Crate rustls_pki_types

This crate provides types for representing X.509 certificates, keys and other types as commonly used in the rustls ecosystem. It is intended to be used by crates that need to work with such X.509 types, such as rustls, rustls-webpki, rustls-pemfile, and others.

Some of these crates used to define their own trivial wrappers around DER-encoded bytes. However, in order to avoid inconvenient dependency edges, these were all disconnected. By using a common low-level crate of types with long-term stable API, we hope to avoid the downsides of unnecessary dependency edges while providing good interoperability between crates.

DER and PEM

Many of the types defined in this crate represent DER-encoded data. DER is a binary encoding of the ASN.1 format commonly used in web PKI specifications. It is a binary encoding, so it is relatively compact when stored in memory. However, as a binary format, it is not very easy to work with for humans and in contexts where binary data is inconvenient. For this reason, many tools and protocols use a ASCII-based encoding of DER, called PEM. In addition to the base64-encoded DER, PEM objects are delimited by header and footer lines which indicate the type of object contained in the PEM blob.

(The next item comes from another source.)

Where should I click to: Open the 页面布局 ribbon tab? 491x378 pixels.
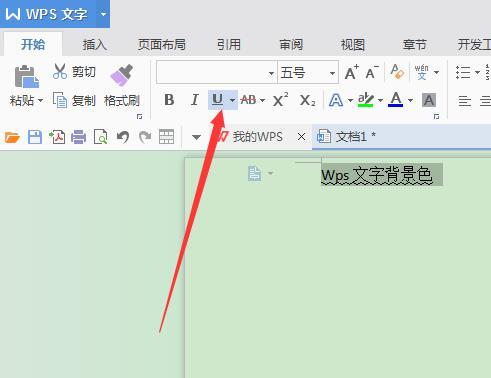point(162,44)
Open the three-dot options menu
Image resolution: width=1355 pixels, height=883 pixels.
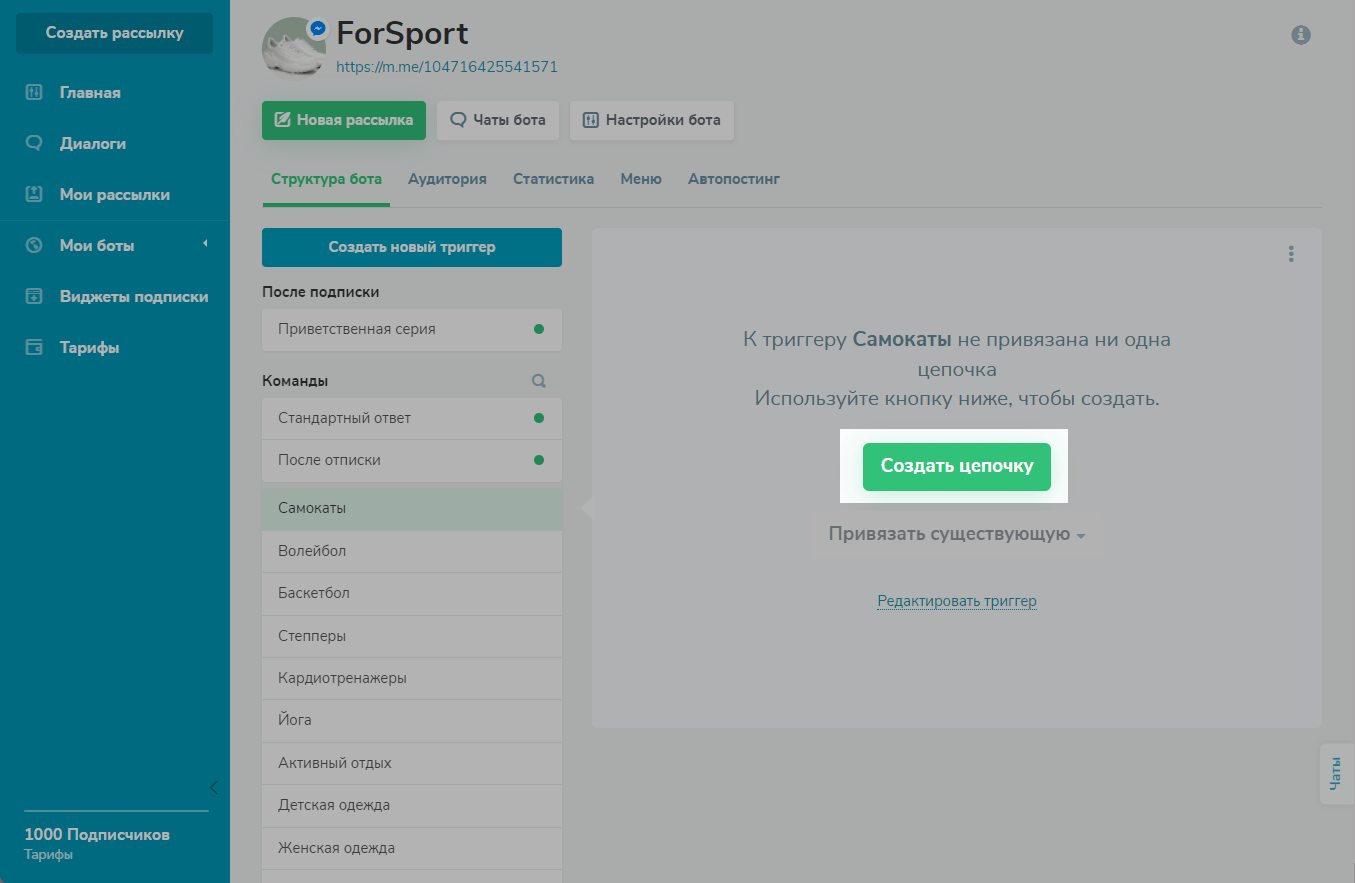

Types here can be created from:

• DER using (for example) PrivatePkcs8KeyDer::from().
• PEM using (for example) pem::PemObject::from_pem_slice().

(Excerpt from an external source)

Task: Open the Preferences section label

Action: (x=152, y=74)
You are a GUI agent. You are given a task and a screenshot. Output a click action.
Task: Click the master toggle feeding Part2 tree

The pem::PemObject trait contains the full selection of ways to construct these types from PEM encodings. That includes ways to open and read from a file, from a slice, or from an std::io stream.

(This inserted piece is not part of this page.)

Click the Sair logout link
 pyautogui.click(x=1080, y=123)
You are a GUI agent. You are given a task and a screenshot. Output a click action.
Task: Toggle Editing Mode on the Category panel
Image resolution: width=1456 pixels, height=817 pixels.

There is also a lower-level API that allows a given PEM file to be fully consumed in one pass, even if it contains different data types: see the implementation of the pem::PemObject trait on the (pem::SectionKind, Vec<u8>) tuple.

Creating new certificates and keys

This crate does not provide any functionality for creating new certificates or keys. However, the rcgen crate can be used to create new certificates and keys.

Cloning private keys

This crate intentionally does not implement Clone on private key types in order to minimize the exposure of private key data in memory.

If you want to extend the lifetime of a PrivateKeyDer<'_>, consider PrivateKeyDer::clone_key(). Alternatively since these types are immutable, consider wrapping the PrivateKeyDer<'_> in a Rc or an Arc.

Target wasm32-unknown-unknown with the web feature

std::time::SystemTime is unavailable in wasm32-unknown-unknown targets, so calls to UnixTime::now(), otherwise enabled by the std feature, require building instead with the web feature. It gets time by calling Date.now() in the browser.

Modules

• pem
  Low-level PEM decoding APIs.

Structs

• AddrParseError
  Failure to parse an IP address
• AlgorithmIdentifier
  A DER encoding of the PKIX AlgorithmIdentifier type:
• CertificateDer
  A DER-encoded X.509 certificate; as specified in RFC 5280
• CertificateRevocationListDer
  A Certificate Revocation List; as specified in RFC 5280
• CertificateSigningRequestDer
  A Certificate Signing Request; as specified in RFC 2986
• Der
  DER-encoded data, either owned or borrowed
• DnsName
  A type which encapsulates a string (borrowed or owned) that is a syntactically valid DNS name.
• EchConfigListBytes
  A TLS-encoded Encrypted Client Hello (ECH) configuration list (ECHConfigList); as specified in draft-ietf-tls-esni-18 §4
• InvalidDnsNameError
  The provided input could not be parsed because it is not a syntactically-valid DNS Name.
• InvalidSignature
  A detail-less error when a signature is not valid.
• Ipv4Addr
  no_std implementation of std::net::Ipv4Addr.
• Ipv6Addr
  no_std implementation of std::net::Ipv6Addr.
• PrivatePkcs1KeyDer
  A DER-encoded plaintext RSA private key; as specified in PKCS#1/RFC 3447
• PrivatePkcs8KeyDer
  A DER-encoded plaintext private key; as specified in PKCS#8/RFC 5958
• PrivateSec1KeyDer
  A Sec1-encoded plaintext private key; as specified in RFC 5915
• SubjectPublicKeyInfoDer
  A DER-encoded SubjectPublicKeyInfo (SPKI), as specified in RFC 5280.
• TrustAnchor
  A trust anchor (a.k.a. root CA)
• UnixTime
  A timestamp, tracking the number of non-leap seconds since the Unix epoch.

Enums

• IpAddr
  no_std implementation of std::net::IpAddr.
• PrivateKeyDer
  A DER-encoded X.509 private key, in one of several formats
• ServerName
  Encodes ways a client can know the expected name of the server.

Traits

• SignatureVerificationAlgorithm
  An abstract signature verification algorithm.

Type Aliases

• SubjectPublicKeyInfoDeprecated
  A DER-encoded SubjectPublicKeyInfo (SPKI), as specified in RFC 5280.